SET EXERCISE:
Repeat the data word for word, from the line containing "Open the ELECTRIC POWER dropdown" through the line containing "Looking at the screenshot, I should [435, 694].", both included.

Data for locating displayed items:
● ● ● ● ● ● ●

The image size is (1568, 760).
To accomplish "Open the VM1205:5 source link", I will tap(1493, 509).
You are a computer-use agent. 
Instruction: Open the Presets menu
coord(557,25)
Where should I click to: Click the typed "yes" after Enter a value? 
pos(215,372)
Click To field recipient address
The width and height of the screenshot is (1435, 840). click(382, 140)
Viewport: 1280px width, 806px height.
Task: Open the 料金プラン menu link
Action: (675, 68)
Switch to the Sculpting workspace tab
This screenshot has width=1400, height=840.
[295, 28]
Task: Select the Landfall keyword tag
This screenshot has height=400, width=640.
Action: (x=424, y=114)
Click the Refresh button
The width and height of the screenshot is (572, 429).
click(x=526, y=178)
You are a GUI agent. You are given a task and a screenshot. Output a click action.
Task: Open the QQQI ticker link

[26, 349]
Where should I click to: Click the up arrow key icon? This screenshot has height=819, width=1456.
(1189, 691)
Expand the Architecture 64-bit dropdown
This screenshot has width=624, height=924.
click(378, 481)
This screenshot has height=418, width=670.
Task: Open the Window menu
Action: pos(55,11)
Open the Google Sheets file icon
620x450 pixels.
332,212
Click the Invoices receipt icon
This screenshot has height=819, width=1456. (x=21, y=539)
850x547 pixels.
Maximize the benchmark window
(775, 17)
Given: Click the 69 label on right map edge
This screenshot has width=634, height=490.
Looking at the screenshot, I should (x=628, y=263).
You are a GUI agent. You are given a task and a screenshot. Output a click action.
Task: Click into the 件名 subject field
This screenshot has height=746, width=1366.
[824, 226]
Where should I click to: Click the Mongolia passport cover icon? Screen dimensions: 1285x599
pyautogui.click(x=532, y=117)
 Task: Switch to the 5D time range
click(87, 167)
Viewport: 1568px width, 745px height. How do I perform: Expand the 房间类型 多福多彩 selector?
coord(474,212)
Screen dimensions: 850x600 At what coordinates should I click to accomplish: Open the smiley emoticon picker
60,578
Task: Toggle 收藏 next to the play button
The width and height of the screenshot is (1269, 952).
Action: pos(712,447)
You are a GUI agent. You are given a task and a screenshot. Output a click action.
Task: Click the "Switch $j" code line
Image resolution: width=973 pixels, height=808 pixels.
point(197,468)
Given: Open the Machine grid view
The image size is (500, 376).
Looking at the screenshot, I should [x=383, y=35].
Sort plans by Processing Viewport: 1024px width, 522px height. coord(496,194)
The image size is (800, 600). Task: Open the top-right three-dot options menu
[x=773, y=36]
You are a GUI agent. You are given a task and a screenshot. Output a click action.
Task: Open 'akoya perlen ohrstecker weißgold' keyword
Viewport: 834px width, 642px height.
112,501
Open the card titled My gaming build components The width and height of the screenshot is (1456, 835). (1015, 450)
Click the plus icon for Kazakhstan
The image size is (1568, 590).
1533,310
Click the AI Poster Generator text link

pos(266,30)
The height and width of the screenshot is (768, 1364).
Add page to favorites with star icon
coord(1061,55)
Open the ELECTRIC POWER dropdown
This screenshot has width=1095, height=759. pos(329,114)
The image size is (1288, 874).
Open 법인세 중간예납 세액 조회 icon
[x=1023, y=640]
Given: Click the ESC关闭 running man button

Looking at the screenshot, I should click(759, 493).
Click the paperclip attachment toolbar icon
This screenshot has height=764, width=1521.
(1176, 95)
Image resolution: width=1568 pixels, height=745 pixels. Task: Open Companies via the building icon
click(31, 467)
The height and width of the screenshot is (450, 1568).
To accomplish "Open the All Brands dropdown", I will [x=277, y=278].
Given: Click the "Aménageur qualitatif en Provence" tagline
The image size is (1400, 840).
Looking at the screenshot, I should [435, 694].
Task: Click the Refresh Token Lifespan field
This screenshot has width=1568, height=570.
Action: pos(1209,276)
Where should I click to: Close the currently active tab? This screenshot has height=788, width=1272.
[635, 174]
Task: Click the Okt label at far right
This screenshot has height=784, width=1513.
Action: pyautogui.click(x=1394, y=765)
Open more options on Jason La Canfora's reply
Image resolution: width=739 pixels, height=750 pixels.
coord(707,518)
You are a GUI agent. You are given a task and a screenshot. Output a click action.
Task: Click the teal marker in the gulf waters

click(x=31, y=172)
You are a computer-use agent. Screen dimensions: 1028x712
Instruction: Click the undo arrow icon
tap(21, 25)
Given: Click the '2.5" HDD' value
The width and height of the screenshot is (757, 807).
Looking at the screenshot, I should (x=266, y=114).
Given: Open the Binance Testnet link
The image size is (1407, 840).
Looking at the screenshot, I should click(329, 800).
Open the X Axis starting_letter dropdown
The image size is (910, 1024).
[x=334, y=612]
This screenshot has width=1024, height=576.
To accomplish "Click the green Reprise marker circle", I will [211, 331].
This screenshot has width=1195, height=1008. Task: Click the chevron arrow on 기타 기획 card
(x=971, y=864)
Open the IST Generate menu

● ● ● ● ● ● ●

ANSWER BELOW:
Open the ELECTRIC POWER dropdown
This screenshot has width=1095, height=759. pos(329,114)
The image size is (1288, 874).
Open 법인세 중간예납 세액 조회 icon
[x=1023, y=640]
Given: Click the ESC关闭 running man button

Looking at the screenshot, I should click(759, 493).
Click the paperclip attachment toolbar icon
This screenshot has height=764, width=1521.
(1176, 95)
Image resolution: width=1568 pixels, height=745 pixels. Task: Open Companies via the building icon
click(31, 467)
The height and width of the screenshot is (450, 1568).
To accomplish "Open the All Brands dropdown", I will [x=277, y=278].
Given: Click the "Aménageur qualitatif en Provence" tagline
The image size is (1400, 840).
Looking at the screenshot, I should [435, 694].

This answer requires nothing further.